Fig. 3.

EV signalling in vascular inflammation and atherosclerosis. Brief schematic representation of EVs and their roles in the steps of atherosclerotic lesion progression. (A) During fatty streak formation, EC-derived EVs promote endothelial ICAM-1, VCAM-1 expression, reduction of NO production, oxLDL uptake by macrophages and macrophage migration. Monocyte-derived EVs induce vascular inflammation (expression of IL-6, IL-1β), upregulation of adhesion molecules in ECs (ICAM-1, VCAM-1 and E-selectin) and vascular cell death. Foam cell-EVs and platelet-EVs can induce SMC proliferation and migration, aggravating the progression of the disease.
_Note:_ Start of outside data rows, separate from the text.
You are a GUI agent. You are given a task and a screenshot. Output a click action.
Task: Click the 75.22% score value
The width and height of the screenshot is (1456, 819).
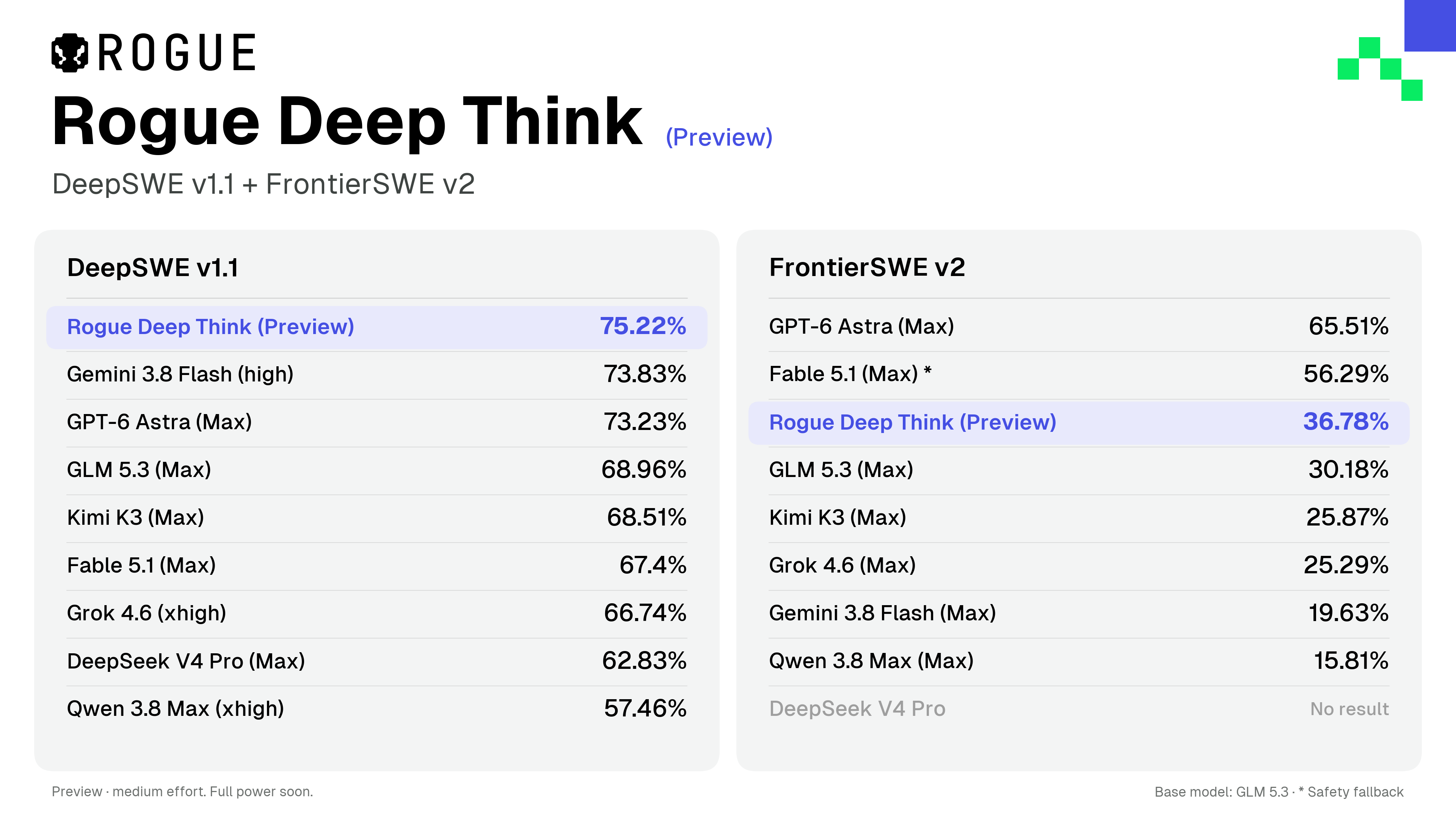pyautogui.click(x=643, y=326)
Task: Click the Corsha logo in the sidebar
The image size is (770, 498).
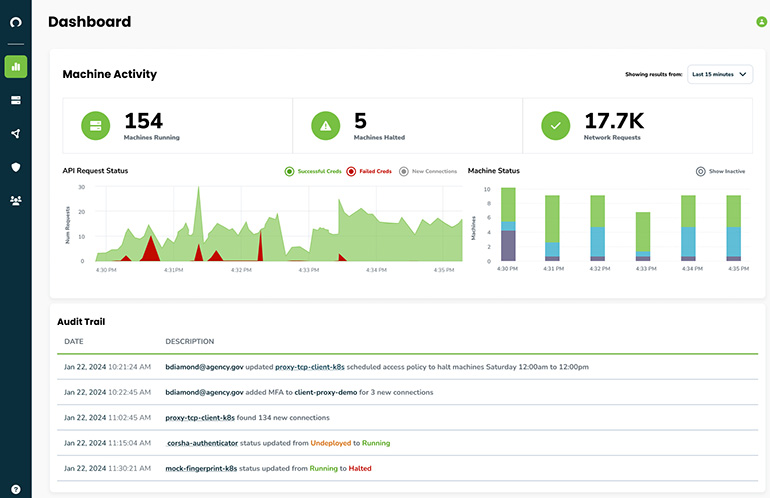Action: click(x=16, y=22)
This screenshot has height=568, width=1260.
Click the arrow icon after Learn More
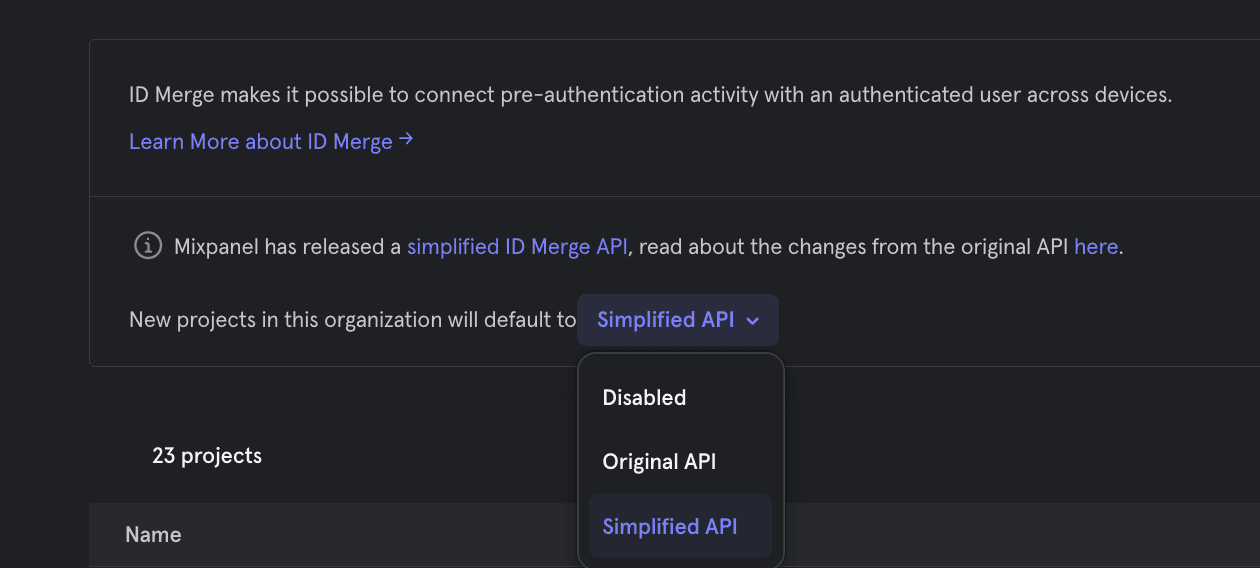406,140
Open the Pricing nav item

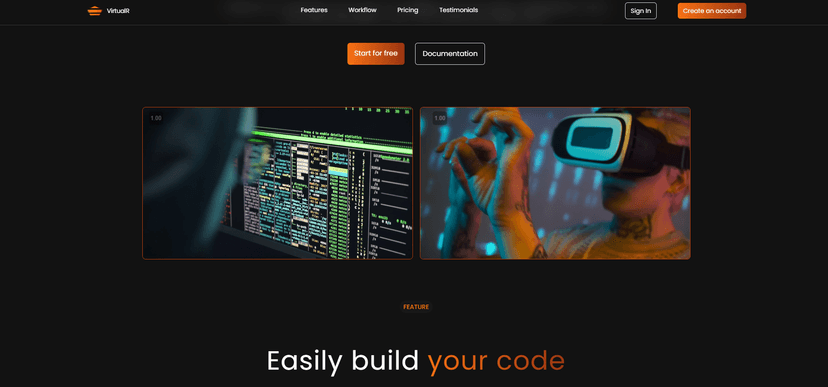[x=408, y=10]
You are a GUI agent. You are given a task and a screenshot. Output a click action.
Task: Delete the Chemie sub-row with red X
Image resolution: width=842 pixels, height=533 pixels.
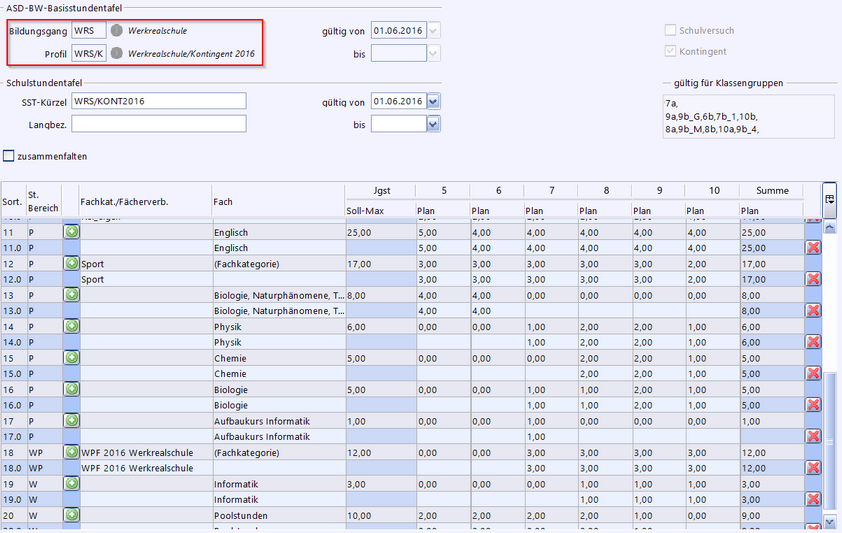813,373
Crosstalk between cells is fundamental; SMC-EVs can promote EC migration and via miRNA transfer promote tight junction destruction. (B) Dead cells accumulate in the plaque's necrotic core. Platelet, endothelial, dendritic and monocytic-derived EVs encapsulate cell death related proteases: caspase-1 and caspase-3 that can induce macrophage apoptosis. Monocyte-EVs can promote SMC death via caspase-1 and participate in formation of the atherosclerotic plaque. (C) Weakening of the fibrous cap is the main cause of plaque rupture. EVs from various sources (macrophage, neutrophil, endothelial) encapsulate MMPs and may degrade extracellular matrix and destabilize the plaque. Platelet and monocyte derived EVs can also enhance thrombus formation.